== Stored records ==
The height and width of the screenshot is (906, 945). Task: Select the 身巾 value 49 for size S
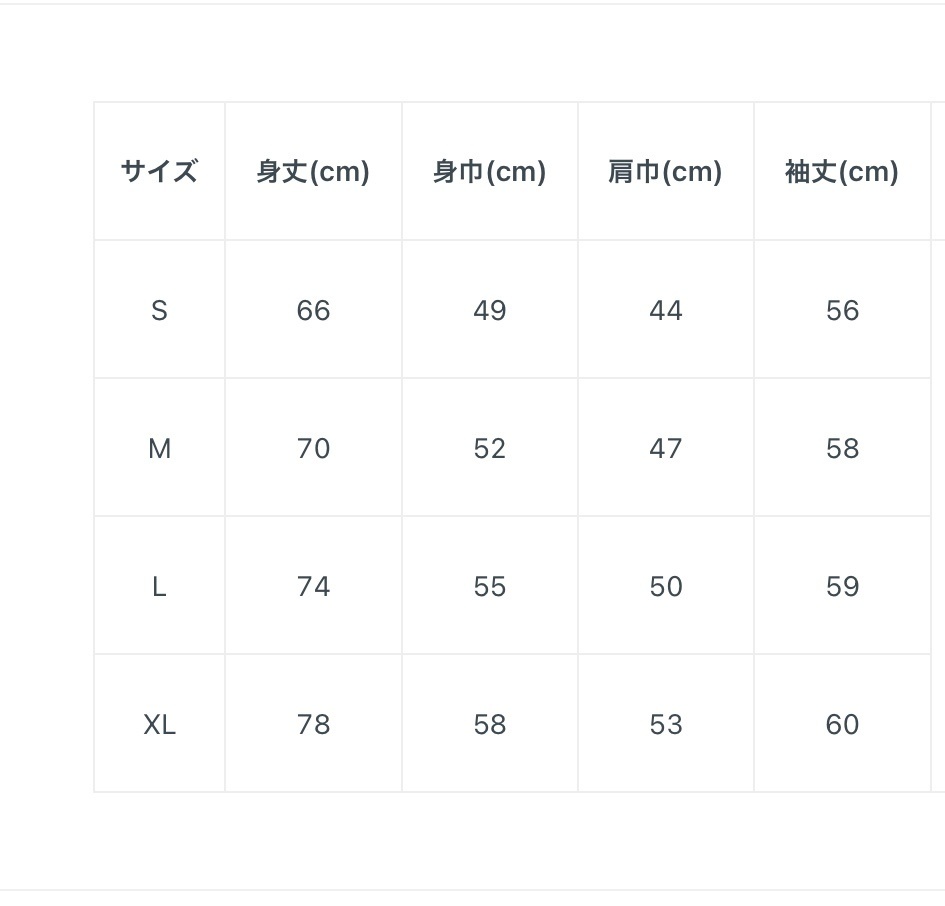(x=489, y=310)
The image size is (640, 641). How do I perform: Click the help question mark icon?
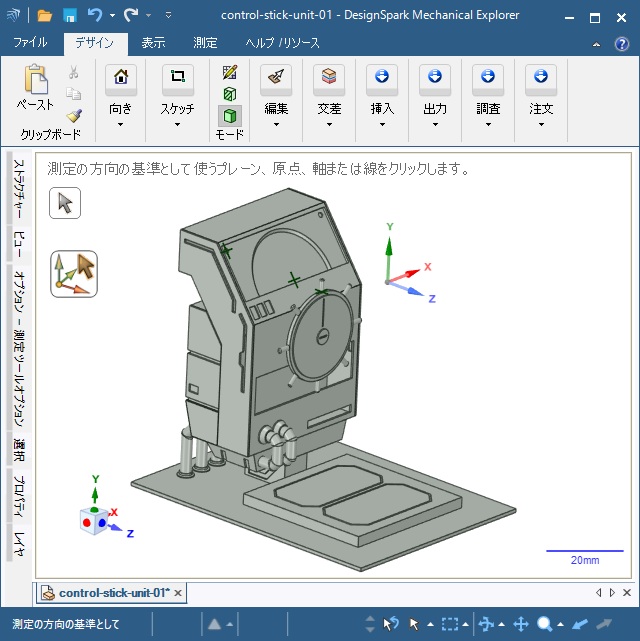pos(622,43)

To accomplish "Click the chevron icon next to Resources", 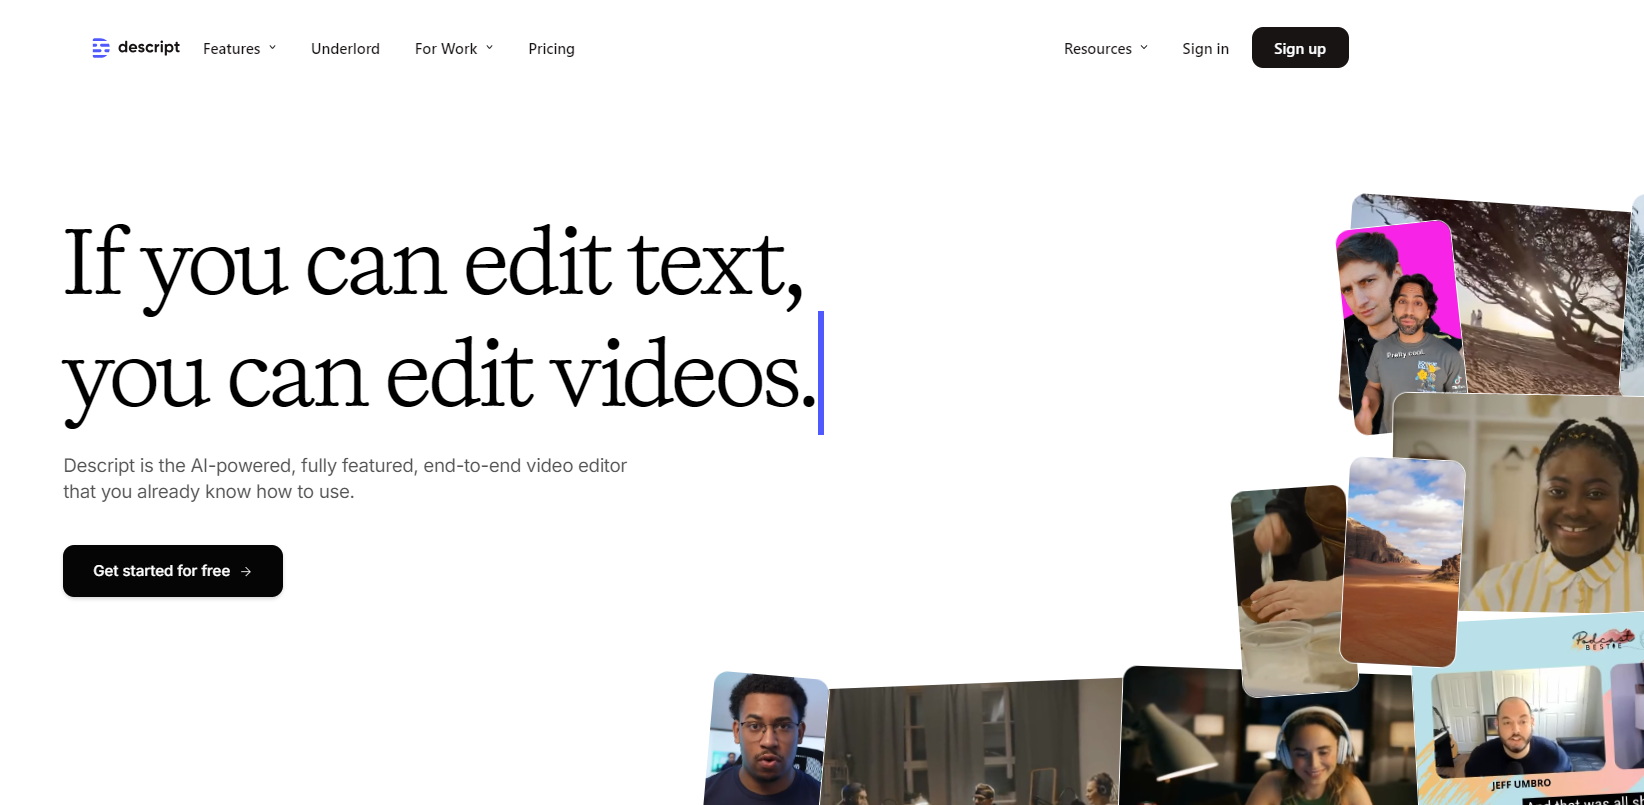I will click(1144, 47).
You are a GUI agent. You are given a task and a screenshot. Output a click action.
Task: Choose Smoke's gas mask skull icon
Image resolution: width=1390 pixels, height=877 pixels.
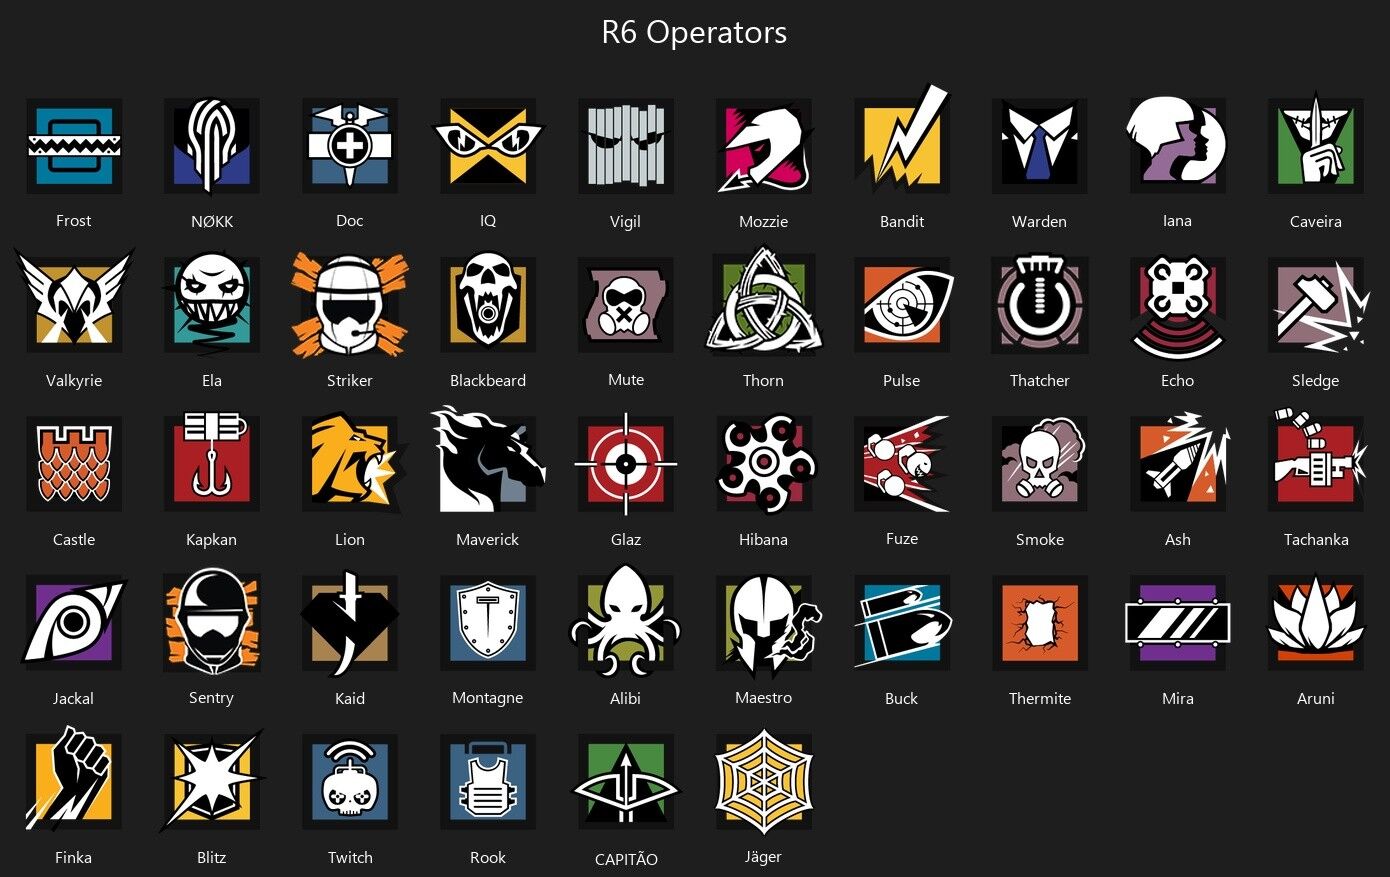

== INSTRUCTIONS FOR THE TASK ==
The lines from the one holding "You are a GUI" through the end of the entries are to be transcribed exactly, both ends included, with the pictures left out.

== ANSWER TO THIS TASK ==
You are a GUI agent. You are given a task and a screenshot. Output a click action.
Task: Choose Smoke's gas mask skull icon
Image resolution: width=1390 pixels, height=877 pixels.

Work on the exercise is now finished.